Green, 15, has just begun her sophomore season as a Bulldog, but is already making her mark. She missed most of her freshman season thanks to a scary injury suffered one day before high school practice started last fall.

Green was practicing at her club facility, Hot Shots of Plainview, when she was dismounting off the uneven bars and over-rotated, slamming her back and head on the ground.

Green suffered a concussion and was then diagnosed with a stress fracture in her back, her most serious injury of her career, she said.

“I was really disappointed because everyone has said how high school gymnastics is so fun, and a completely different environment with the support and the cheering,” Green said. “But I knew I had to give my body a chance to rest and recover.”

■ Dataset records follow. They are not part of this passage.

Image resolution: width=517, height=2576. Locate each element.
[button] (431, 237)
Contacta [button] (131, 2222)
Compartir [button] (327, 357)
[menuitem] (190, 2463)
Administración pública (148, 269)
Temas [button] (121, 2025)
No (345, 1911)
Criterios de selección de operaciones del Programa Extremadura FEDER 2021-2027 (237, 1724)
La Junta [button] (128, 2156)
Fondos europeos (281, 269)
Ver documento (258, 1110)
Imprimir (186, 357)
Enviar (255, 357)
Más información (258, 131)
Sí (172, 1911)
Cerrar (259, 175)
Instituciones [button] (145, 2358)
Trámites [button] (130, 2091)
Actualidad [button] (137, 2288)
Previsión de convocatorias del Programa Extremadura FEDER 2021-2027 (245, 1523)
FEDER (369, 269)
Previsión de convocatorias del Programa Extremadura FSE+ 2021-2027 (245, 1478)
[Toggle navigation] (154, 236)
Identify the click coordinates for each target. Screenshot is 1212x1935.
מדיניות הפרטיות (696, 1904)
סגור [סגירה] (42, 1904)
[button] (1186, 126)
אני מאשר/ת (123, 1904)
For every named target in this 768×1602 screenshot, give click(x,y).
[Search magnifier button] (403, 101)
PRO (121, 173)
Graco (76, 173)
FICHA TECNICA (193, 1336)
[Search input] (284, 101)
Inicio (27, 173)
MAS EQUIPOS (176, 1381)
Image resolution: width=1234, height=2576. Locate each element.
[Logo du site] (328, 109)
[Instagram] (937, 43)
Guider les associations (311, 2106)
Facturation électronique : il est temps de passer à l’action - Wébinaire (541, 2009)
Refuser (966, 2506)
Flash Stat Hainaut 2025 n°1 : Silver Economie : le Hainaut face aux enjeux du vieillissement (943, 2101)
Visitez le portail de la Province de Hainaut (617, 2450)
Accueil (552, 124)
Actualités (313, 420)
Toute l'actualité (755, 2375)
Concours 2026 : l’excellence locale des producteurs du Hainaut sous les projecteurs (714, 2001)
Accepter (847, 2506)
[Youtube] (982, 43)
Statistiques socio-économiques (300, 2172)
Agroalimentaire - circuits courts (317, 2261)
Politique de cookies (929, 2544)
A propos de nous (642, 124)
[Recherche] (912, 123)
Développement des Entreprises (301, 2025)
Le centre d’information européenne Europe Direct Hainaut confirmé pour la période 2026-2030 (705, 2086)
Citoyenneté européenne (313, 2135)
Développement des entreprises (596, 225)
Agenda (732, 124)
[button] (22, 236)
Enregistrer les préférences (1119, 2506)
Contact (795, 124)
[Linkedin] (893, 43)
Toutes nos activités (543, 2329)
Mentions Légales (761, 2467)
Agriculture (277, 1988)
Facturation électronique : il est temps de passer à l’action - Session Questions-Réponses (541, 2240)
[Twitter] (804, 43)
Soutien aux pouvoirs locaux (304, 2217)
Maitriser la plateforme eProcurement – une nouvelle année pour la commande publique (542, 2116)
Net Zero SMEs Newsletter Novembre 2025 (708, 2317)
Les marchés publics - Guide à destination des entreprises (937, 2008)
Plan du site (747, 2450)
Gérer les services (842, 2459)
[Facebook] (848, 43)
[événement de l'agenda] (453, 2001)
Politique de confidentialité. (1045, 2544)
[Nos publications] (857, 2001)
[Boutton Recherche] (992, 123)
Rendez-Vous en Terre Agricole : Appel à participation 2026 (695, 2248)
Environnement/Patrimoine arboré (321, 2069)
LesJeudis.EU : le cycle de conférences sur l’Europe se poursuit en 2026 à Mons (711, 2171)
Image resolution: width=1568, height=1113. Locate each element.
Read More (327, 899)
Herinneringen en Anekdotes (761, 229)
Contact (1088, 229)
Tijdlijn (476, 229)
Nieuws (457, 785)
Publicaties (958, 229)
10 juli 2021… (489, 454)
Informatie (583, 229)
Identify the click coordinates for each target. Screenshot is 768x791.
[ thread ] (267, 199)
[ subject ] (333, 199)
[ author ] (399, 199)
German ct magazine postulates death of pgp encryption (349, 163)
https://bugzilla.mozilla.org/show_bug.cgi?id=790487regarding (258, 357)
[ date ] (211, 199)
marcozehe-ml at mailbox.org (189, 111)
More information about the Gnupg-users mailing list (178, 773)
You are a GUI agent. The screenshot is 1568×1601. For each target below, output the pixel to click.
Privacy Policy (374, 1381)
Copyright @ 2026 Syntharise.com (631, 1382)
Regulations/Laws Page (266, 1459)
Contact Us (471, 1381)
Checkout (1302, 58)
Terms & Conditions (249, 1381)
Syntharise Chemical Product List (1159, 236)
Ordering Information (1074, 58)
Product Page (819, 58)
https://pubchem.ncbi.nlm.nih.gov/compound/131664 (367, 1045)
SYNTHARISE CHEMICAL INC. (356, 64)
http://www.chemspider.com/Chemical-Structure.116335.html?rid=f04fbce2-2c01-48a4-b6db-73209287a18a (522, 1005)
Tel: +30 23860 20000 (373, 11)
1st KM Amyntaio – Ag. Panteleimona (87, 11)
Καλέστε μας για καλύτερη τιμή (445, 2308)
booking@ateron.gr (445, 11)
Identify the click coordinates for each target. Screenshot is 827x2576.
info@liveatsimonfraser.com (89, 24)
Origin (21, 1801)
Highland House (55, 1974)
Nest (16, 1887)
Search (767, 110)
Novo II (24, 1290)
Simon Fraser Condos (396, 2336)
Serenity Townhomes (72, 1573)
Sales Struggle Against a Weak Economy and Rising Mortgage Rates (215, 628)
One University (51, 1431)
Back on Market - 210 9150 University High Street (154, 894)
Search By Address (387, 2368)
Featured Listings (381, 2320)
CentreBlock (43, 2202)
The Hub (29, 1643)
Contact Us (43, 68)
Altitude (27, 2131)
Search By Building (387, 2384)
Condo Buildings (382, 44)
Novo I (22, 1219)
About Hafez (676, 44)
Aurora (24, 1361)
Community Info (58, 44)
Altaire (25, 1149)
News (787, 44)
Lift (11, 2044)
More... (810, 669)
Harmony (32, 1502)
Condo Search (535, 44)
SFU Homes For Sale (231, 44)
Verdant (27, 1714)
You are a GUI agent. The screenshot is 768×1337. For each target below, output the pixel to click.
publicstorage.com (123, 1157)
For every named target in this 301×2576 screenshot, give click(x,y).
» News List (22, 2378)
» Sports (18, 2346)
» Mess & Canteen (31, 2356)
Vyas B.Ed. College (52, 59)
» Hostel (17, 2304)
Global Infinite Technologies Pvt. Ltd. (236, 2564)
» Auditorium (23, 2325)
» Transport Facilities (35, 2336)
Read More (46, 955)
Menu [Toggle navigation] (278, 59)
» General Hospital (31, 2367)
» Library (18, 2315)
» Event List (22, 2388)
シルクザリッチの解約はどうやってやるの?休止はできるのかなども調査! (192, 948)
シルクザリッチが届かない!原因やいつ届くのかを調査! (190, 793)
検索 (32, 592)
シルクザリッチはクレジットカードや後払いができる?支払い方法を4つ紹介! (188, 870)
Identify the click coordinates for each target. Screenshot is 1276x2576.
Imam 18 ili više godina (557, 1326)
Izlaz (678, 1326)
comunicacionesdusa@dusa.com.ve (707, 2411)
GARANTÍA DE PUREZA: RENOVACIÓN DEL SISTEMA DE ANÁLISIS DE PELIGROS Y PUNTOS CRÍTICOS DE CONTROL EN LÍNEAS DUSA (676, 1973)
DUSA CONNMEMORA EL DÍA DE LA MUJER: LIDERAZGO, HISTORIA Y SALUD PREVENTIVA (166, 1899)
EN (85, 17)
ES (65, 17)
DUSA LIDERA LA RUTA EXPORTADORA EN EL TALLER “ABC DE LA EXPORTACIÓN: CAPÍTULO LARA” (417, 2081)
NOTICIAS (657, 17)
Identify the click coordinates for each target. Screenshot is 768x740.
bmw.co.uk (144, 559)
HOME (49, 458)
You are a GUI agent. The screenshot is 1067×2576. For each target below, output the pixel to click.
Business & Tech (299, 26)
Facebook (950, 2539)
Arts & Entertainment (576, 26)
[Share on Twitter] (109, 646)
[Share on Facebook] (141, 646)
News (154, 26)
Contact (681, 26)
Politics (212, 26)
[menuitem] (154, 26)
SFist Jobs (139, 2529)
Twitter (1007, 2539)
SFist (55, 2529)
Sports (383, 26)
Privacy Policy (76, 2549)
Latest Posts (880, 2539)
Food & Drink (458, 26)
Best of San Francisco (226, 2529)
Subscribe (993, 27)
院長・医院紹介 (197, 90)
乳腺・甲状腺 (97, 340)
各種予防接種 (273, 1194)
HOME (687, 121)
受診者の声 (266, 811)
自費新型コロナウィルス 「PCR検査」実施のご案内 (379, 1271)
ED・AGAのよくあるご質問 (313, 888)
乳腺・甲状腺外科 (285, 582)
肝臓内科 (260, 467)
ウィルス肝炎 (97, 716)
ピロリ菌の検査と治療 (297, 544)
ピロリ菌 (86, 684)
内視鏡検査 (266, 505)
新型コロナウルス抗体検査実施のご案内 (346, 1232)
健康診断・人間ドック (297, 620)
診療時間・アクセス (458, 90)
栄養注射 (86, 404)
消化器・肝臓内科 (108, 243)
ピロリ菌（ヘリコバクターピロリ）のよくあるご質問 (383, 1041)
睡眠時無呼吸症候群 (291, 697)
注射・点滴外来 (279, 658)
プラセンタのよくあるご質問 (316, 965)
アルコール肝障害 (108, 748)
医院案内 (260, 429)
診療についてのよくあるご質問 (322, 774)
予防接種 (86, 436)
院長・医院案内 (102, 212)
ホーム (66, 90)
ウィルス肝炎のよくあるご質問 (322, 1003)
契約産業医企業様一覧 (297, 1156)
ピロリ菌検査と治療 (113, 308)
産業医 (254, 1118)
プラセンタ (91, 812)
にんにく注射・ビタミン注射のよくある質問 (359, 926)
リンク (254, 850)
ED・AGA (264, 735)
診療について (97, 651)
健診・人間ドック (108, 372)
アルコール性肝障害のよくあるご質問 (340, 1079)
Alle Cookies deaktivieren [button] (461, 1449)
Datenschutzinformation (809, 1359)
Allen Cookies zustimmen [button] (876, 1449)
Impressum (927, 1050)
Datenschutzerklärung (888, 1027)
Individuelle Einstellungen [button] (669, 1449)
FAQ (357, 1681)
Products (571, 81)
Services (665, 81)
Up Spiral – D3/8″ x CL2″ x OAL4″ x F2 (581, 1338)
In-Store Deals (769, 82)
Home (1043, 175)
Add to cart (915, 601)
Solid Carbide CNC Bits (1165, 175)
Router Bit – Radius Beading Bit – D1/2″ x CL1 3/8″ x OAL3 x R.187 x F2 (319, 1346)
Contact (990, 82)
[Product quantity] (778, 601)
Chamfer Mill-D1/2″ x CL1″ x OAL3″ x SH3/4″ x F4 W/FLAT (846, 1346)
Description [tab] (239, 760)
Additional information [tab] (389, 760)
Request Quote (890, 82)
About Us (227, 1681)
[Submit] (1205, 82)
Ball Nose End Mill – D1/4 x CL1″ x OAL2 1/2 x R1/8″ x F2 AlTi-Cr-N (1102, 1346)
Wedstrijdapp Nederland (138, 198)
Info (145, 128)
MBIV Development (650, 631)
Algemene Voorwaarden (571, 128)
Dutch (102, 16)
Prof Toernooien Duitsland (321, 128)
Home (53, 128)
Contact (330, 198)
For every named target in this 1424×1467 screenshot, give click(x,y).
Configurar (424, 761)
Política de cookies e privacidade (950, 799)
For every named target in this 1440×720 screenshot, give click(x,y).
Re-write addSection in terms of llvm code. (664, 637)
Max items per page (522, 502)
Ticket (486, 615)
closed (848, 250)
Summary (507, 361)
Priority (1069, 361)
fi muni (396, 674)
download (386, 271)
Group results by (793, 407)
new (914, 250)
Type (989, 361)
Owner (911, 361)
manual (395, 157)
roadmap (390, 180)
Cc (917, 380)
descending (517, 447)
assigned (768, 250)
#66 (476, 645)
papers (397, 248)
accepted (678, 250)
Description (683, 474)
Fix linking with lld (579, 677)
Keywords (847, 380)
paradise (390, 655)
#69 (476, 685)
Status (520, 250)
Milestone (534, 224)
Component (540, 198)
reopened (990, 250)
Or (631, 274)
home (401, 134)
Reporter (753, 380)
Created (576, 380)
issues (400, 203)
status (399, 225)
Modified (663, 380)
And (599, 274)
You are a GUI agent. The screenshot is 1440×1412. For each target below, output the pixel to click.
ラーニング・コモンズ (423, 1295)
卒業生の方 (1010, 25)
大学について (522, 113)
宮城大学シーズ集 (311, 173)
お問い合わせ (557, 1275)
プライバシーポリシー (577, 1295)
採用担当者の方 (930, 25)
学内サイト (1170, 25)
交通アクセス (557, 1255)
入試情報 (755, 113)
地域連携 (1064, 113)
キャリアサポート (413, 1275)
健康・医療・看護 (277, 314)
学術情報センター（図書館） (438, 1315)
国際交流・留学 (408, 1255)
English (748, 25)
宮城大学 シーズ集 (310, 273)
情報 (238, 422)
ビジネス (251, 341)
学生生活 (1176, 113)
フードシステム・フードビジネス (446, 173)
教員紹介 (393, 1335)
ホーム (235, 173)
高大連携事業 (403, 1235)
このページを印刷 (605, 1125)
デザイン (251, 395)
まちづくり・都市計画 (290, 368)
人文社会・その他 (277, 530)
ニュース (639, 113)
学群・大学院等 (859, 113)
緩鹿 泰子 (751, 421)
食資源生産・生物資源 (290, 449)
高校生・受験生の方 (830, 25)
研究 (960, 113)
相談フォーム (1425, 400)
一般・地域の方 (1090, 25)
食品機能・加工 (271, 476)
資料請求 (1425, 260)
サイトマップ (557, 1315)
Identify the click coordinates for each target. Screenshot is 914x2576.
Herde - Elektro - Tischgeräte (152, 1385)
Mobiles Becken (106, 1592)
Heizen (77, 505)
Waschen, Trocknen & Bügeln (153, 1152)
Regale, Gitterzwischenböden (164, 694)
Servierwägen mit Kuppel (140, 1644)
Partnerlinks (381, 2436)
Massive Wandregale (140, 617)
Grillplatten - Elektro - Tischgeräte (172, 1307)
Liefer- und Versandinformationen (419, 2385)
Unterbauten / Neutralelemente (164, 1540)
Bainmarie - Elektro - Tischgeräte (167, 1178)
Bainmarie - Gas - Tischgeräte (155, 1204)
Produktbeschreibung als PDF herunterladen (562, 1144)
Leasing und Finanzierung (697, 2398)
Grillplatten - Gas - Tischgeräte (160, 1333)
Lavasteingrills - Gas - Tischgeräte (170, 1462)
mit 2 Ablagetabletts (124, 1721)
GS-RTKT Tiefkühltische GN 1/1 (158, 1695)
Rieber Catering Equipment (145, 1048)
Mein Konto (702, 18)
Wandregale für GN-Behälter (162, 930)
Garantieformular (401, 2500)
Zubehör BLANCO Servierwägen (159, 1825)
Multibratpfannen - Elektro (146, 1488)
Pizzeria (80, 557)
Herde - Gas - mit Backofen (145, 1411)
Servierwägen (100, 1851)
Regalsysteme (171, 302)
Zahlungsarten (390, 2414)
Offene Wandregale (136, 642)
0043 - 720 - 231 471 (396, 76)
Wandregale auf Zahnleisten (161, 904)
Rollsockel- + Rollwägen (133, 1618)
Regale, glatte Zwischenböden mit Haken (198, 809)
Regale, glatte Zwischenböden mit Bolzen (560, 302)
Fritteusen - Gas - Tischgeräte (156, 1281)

After sitting out most of the 2022-23 season, Green was medically cleared to do only one event, the uneven bars, her best. And she made the most of that chance, placing fourth in the Nassau County meet and qualifying for states, where she finished 13th.

None of that was a surprise to Roslyn coach Stephanie Orfini.

“What makes her so great is she’s just such a consistent athlete,” Orfini said. “She doesn’t ever give away deductions; her toes are always pointed properly, her legs are always straight. It’s just very hard to do what she does, every time.”

Green is humbled and almost embarrassed to say that what she hears most from opposing gymnasts and coaches is ‘wow, your technique is beautiful and unmatched.'”

“It’s a very nice compliment and it comes from doing gymnastics for so long that a lot of it comes naturally now,” Green said. “You have to work to keep it.”

Green’s gymnastics journey started when she was a toddler, as the coaches at Little Gym told mom Karen that her kid is showing very impressive skill for a child her age.
Green began competitive gymnastics around age 8, and while she’s had other injuries along the way, she’s loved the sport ever since.

“My mom films all my matches but can’t watch,” Green said, laughing. “She says ‘I can film it, but I can’t bear to look at it. And I tell her ‘Mom, if you’re scared, imagine how I feel!”

Healthy enough to compete in all events this season, Green is looking to get back to states, possibly win counties, and perhaps get a state medal in the uneven bars, her best event.

“She’s been working on more difficult bar routines, and add a harder dismount, and doing things at higher levels,” Orfini said. “She has a real chance to win something at counties and beyond.”

With a few years of gymnastics left, Green said she’s thought about a career in sports psychology. As an elite athlete she’s had plenty of time to think about the pressures kids like her face, and she wants to help.

“I know how hard it can be on you mentally, always trying to be at your best and having to face competition all the time,” Green said. “I think I’d like to be someone who can talk to kids and help them through it.”